Des situations parfois difficiles

On imagine que vous n’êtes pas formés ni préparés à ce genre de situation…
L. G. : Effectivement, ces situations sont difficiles à gérer. C’est la raison pour laquelle, ces deux dernières années, nous avons fait intervenir un médecin psychiatre au tribunal lors d’une formation. Il nous a expliqué comment réagir et surtout ce qu’il ne fallait pas faire dans de pareilles circonstances. Et, quand la situation est très compliquée sur le plan psychologique, nous orientons les personnes vers des organismes spécialisés extérieurs tels que Prevaly, avec son dispositif Adele.

Ensuite, une fois que les chefs d’entreprise ont fait le « deuil » de la situation, ils peuvent éventuellement s’orienter vers des associations telles que Second Souffle ou 60 000 Rebonds qui accompagnent bénévolement les chefs d’entreprise à trouver une voie nouvelle.

Peut-on considérer le tribunal de commerce comme un des maillons d’une chaîne au service des chefs d’entreprise ?
L. G. : Il est effectivement intéressant de noter qu’en Haute-Garonne, tous les organismes concernés par le soutien aux entreprises travaillent efficacement et en parfaite harmonie. Les relations sont très fluides par exemple, avec le directeur de l’Urssaf, celui des impôts ou le président des experts-comptables et permettent une grande efficacité dans le traitement des dossiers.

Le nombre de procédures collectives avait fortement baissé pendant le Covid. Qu’en est-il aujourd’hui ?
L. G. : Durant cette période, on a pu constater l’existence de nombreuses entreprises que l’on appelle « entreprises zombies », c’est-à-dire, maintenues en vie artificiellement grâce aux dispositifs mis en place par le gouvernement. Cela explique qu’aujourd’hui nous ayons beaucoup d’entreprises qui, à l’ouverture d’une procédure collective, vont directement en liquidation judiciaire. Il y a en quelque sorte un phénomène de rattrapage.

Cela signifie-t-il que le nombre des procédures collectives a retrouvé son niveau d’avant crise ?
L. G. : De janvier à octobre 2023, on a enregistré 987 dossiers d’ouverture de procédures collectives (sauvegarde, redressement judiciaire et liquidation judiciaire), soit une hausse de 34 % par rapport à 2019. Cette tendance est malheureusement générale en France. Certaines professions qui jusque-là étaient épargnées sont désormais impactées. C’est le cas, par exemple des études notariales, des promoteurs immobiliers, des constructeurs de maisons individuelles ou de transporteurs.

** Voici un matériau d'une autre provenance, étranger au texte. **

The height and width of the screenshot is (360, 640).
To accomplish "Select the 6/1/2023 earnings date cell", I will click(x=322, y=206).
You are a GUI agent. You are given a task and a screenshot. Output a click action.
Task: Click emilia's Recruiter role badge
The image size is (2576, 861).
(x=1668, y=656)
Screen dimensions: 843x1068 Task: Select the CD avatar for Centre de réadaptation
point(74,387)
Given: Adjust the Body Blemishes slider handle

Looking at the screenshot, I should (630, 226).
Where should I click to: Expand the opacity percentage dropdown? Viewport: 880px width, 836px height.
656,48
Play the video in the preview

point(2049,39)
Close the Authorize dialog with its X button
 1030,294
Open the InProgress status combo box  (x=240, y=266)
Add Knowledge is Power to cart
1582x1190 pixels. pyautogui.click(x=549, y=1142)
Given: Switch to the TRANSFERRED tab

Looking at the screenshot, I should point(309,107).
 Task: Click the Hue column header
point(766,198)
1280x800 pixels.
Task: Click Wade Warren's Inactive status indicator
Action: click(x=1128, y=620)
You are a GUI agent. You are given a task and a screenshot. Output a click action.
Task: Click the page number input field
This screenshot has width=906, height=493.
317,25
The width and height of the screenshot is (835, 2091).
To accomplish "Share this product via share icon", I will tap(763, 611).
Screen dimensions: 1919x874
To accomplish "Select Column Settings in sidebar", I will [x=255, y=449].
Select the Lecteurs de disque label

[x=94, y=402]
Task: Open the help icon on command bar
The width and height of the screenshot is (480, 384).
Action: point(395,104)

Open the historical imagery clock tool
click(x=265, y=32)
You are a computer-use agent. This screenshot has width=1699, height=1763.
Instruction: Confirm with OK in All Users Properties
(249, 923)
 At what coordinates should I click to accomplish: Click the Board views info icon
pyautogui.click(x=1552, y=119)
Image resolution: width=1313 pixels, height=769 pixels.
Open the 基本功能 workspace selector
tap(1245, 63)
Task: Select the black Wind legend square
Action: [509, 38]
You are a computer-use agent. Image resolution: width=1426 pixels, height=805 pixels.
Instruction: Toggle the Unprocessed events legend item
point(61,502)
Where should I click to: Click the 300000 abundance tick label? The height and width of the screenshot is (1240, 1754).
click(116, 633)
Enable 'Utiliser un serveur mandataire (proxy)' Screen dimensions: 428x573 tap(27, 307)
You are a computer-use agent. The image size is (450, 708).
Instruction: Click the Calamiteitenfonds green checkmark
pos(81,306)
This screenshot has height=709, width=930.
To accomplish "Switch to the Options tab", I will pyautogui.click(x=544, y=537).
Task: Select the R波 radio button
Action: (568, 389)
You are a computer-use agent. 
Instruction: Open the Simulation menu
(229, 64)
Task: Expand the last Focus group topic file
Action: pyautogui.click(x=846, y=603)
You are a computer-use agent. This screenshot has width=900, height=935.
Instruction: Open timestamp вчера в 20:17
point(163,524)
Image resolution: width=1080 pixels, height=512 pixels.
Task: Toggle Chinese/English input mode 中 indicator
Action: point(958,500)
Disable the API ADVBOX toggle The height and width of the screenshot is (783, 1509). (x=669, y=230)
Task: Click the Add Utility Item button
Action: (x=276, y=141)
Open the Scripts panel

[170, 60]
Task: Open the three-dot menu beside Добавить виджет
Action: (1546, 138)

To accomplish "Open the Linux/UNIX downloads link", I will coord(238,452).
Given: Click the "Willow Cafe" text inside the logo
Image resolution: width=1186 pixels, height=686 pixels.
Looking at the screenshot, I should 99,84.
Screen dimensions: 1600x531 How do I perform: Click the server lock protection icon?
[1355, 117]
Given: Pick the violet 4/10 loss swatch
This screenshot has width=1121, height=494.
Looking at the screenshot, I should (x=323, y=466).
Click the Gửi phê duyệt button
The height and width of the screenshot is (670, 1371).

La hausse exponentielle du prix de l’électricité due à la guerre en Ukraine, n’est pas un élément positif. D’une certaine façon, on peut toutefois estimer que cette situation permet d’assainir le marché, dans la mesure où certaines entreprises soutenues à bout de bras, ont profité d’un effet d’aubaine.

Où en est-on de la création, voulue par le garde des Sceaux, des tribunaux des affaires économiques (TAE), ces tribunaux de commerce dont les compétences seraient élargies en matière de procédures amiables et collectives à l’ensemble des acteurs économiques : agriculteurs, associations, professions libérales ?
L. G. : Le parlement s’est prononcé en faveur d’une expérimentation pendant quatre ans. Douze TAE seront désignés par la Chancellerie en 2024.

Le parlement a reconnu la spécificité des tribunaux de commerce, qui sont une juridiction composée de juges bénévoles spécialisés dans le domaine économique. C’est essentiel pour nous. Nous faisons en effet un travail très important, reconnu, avec un taux de réformation, en appel, très faible.

La Conférence Générale des Juges Consulaires de France redoutait l’arrivée de magistrats professionnels au sein des TAE. Qu’en est-il de cet échevinage « déguisé » ?
L. G. : Cette disposition a été abandonnée. Le parlement s’est rendu compte que notre travail était efficace et que placer au sein de ces tribunaux de commerce des juges non spécialisés dans le domaine économique pouvait être dangereux. La qualité de notre travail en matière économique a été reconnue. C’est une vraie source de satisfaction.